- [Fragmento del documento]

════════════════════

El evangelista Marcos recoge en su evangelio unas palabras con las que Jesús resume el sentido de su vida: “El Hijo del hombre no ha venido para que le sirvan, sino para servir y dar la vida por todos”. Normalmente, al escuchar estas palabras, pensamos en el sacrificio realizado por Jesús en la cruz y olvidamos que toda su vida fue entrega y servicio.
En realidad, la muerte de Jesús fue la culminación de un “desvivirse” constante a lo largo de los años. Día tras día, fue entregando sus fuerzas, su juventud, sus energías, su tiempo, su esperanza, su amor. La entrega final fue el mejor sello a una vida de servicio a los demás.
Los cristianos somos, en consecuencia, seguidores de alguien que ha dado su vida por los demás, lo que nos exige entender nuestro vivir diario como servicio y don a los otros. Lo más precioso que tenemos y lo más grande que podemos dar es nuestra vida. Poder dar lo que está vivo en nosotros: nuestra alegría, nuestra fe, nuestra ternura, nuestra confianza, nuestra solidaridad, y sobre todo en estos días, nuestra esperanza que nos sostiene en la lucha y nos anima. Dar la vida es siempre un gesto que enriquece, que ayuda a vivir, que crea vida, que rescata, libera y salva a las personas.

════════════════════

- [Tareas]
1. Resume en dos oraciones el texto sobre la entrega de Jesús.
2. Continúa el texto sobre la entrega de Jesús a partir de su última oración.

- [Entradas de datos almacenadas]
════════════════════

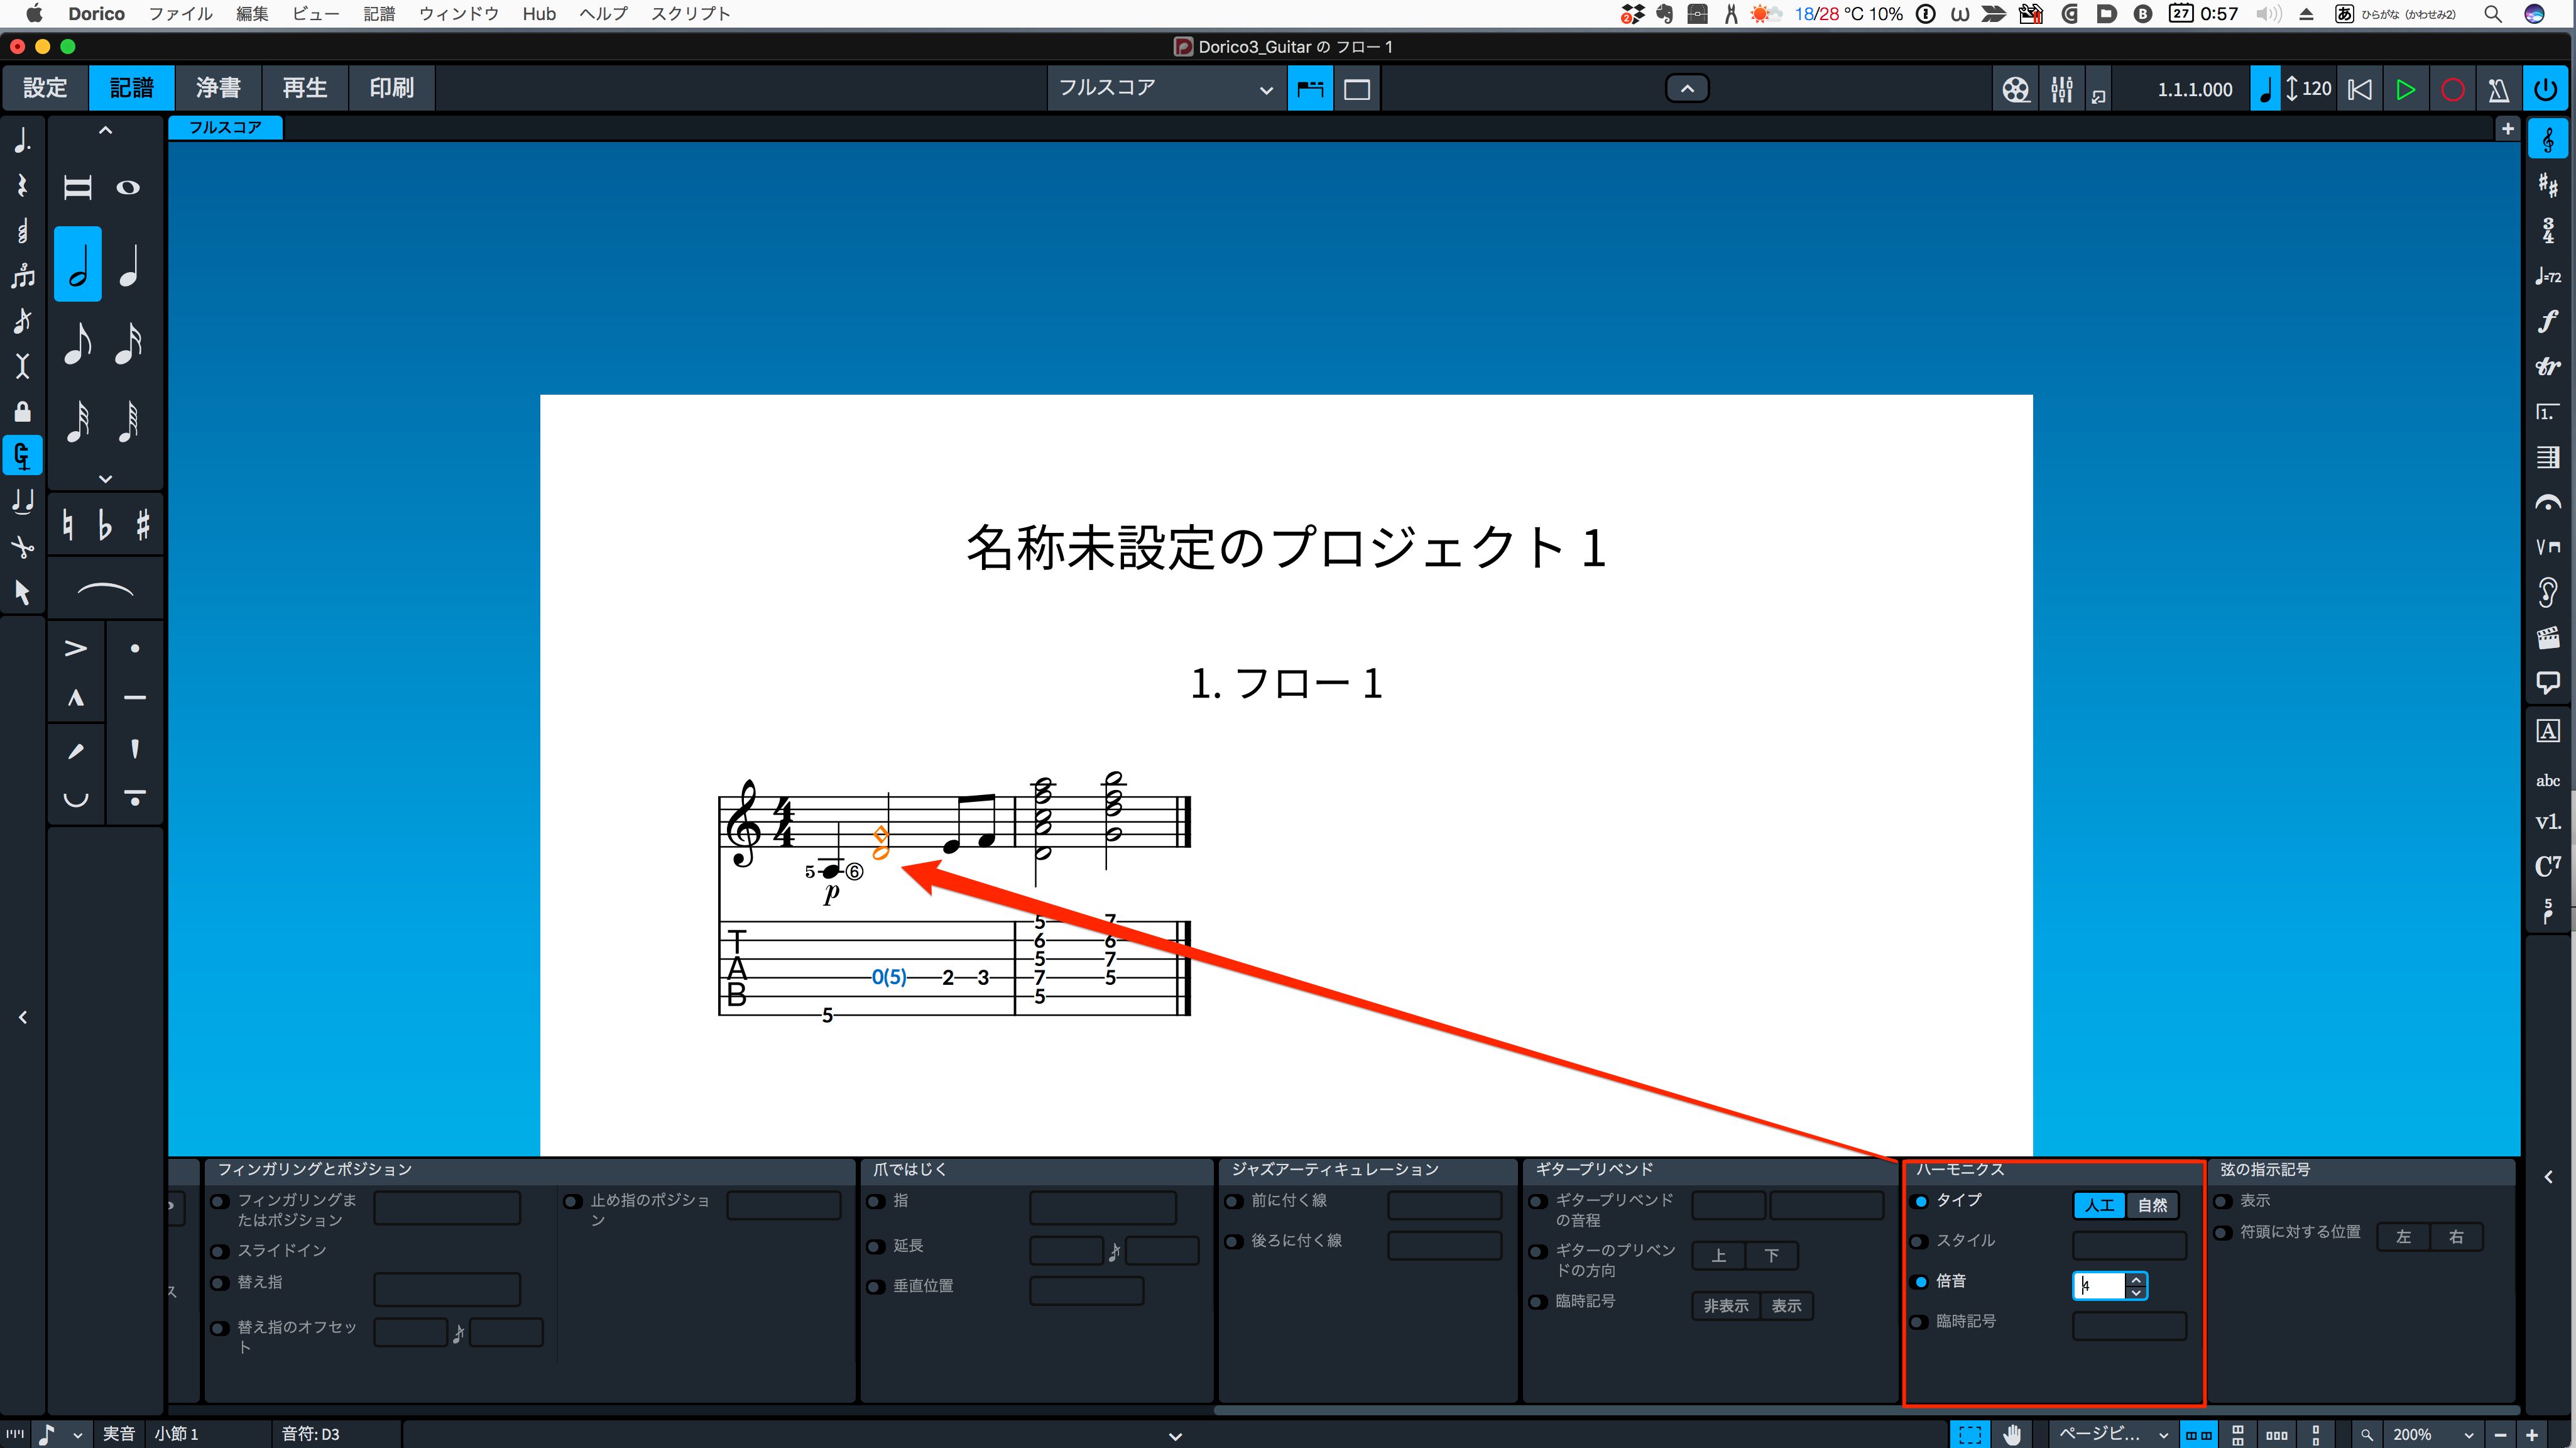This screenshot has width=2576, height=1448.
Task: Open the Chord symbols panel icon
Action: (x=2547, y=866)
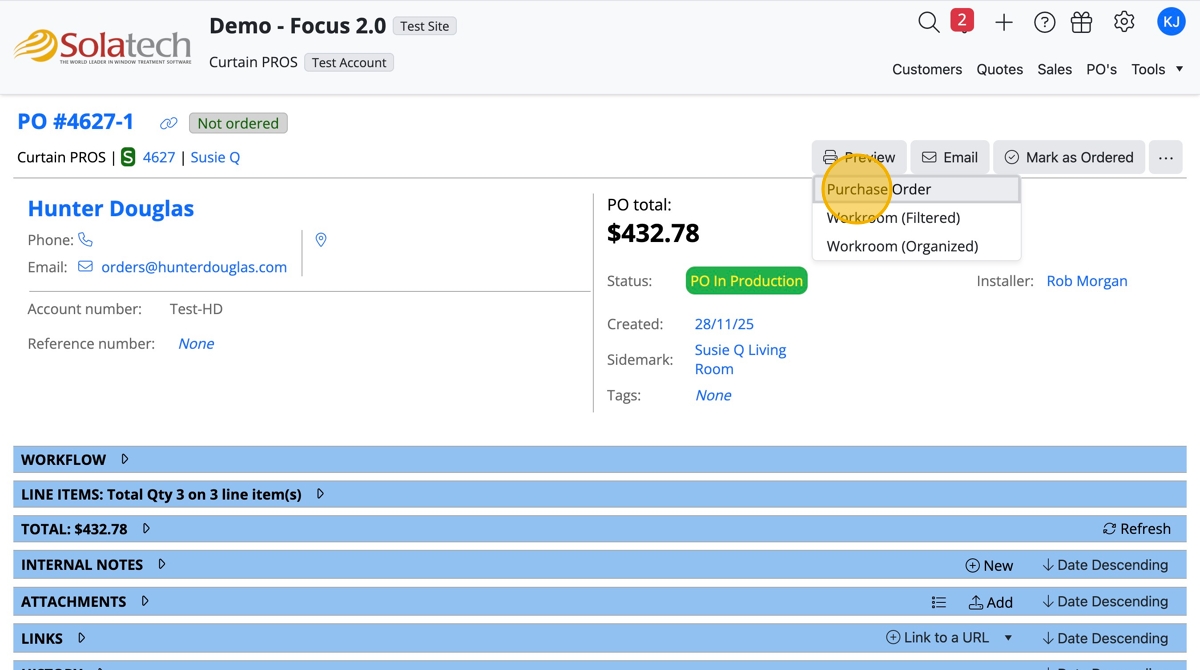Viewport: 1200px width, 670px height.
Task: Select Purchase Order from Preview menu
Action: [879, 189]
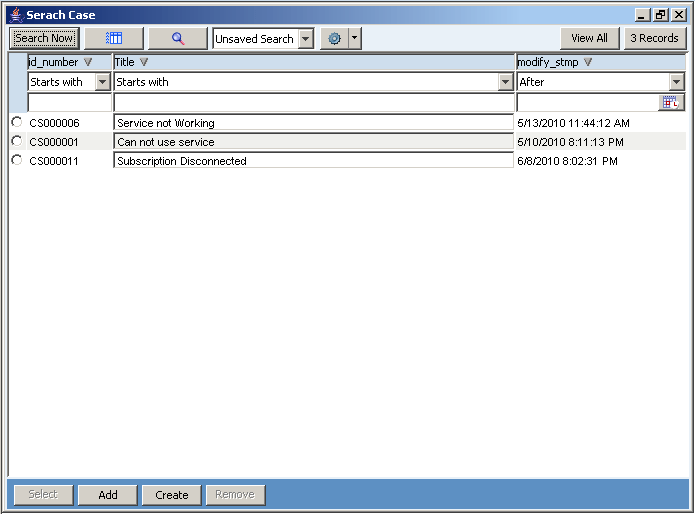
Task: Click the column chooser table icon
Action: pyautogui.click(x=114, y=38)
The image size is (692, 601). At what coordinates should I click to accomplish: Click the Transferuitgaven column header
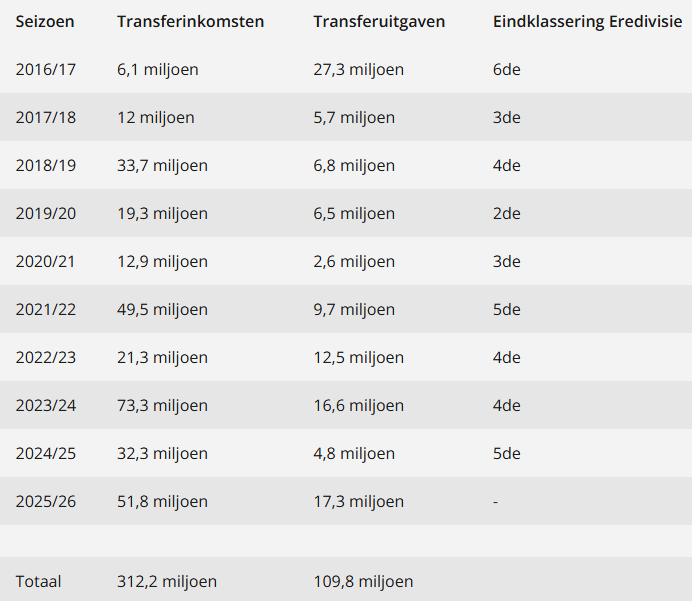click(x=379, y=22)
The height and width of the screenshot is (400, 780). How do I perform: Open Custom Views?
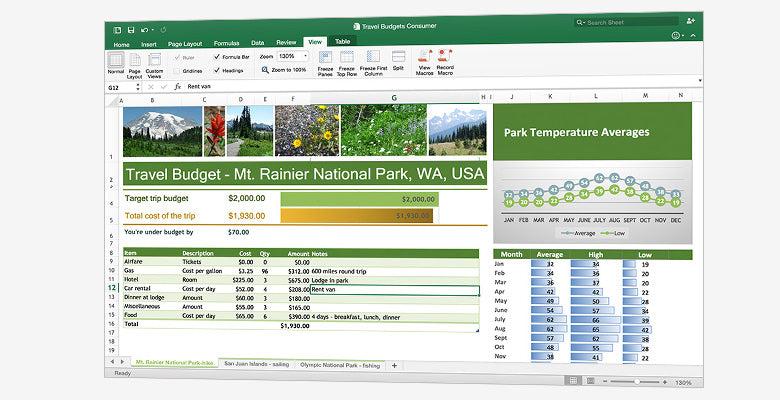tap(154, 60)
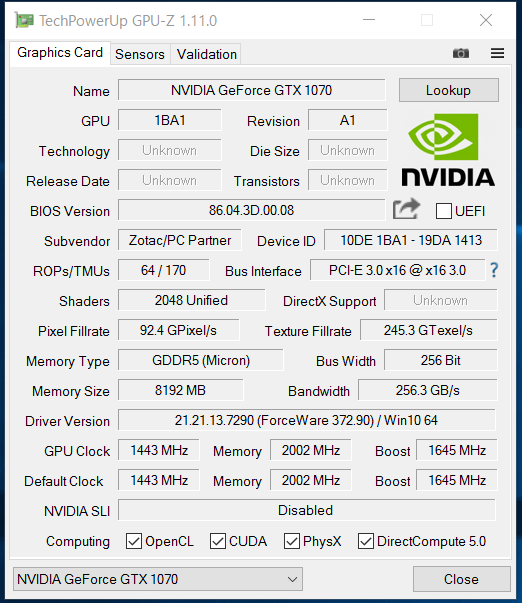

════════════════════

- [Respuestas del ejercicio]
1. Jesús resumió el sentido de su vida diciendo que no vino a que le sirvieran, sino a servir y dar la vida por todos, y su muerte en la cruz fue la culminación de una vida entera de entrega a los demás. Por eso los cristianos, como seguidores suyos, deben entender su vivir diario como servicio y don a los otros, dando lo que está vivo en ellos, sobre todo su esperanza.

2.
Pero, en estos días próximos a la Semana Santa, debemos también recordar que Jesús fue asesinado. Y lo fue porque puso de cabeza los valores del mundo: en vez del poder para dominar, propuso el poder para servir; en vez del egoísmo, la solidaridad; en vez de la violencia, la mansedumbre; en vez de la venganza, el perdón; en vez del odio, el amor.
Seguir a Jesús es entregar la vida para que todos tengan vida en abundancia; oponerse a todo lo que traiga injusticia, dolor, maltrato, explotación; ayudar a bajar de la cruz a tantos crucificados por la injusticia, la explotación, la represión y la miseria.
La escena es muy conocida: Un niño judío es sorprendido robando un pedazo de pan en Auschwitz, el campo de exterminio nazi. Para que sirva de escarmiento es condenado a morir en la horca frente a todos los presos del campo. Cuando se estremece agonizando, se escucha el grito desesperado de un presidiario: “¿Dónde está Dios?”.
Otro compañero de prisión responde con un leve susurro: “Ahí, en esa horca, está Dios”.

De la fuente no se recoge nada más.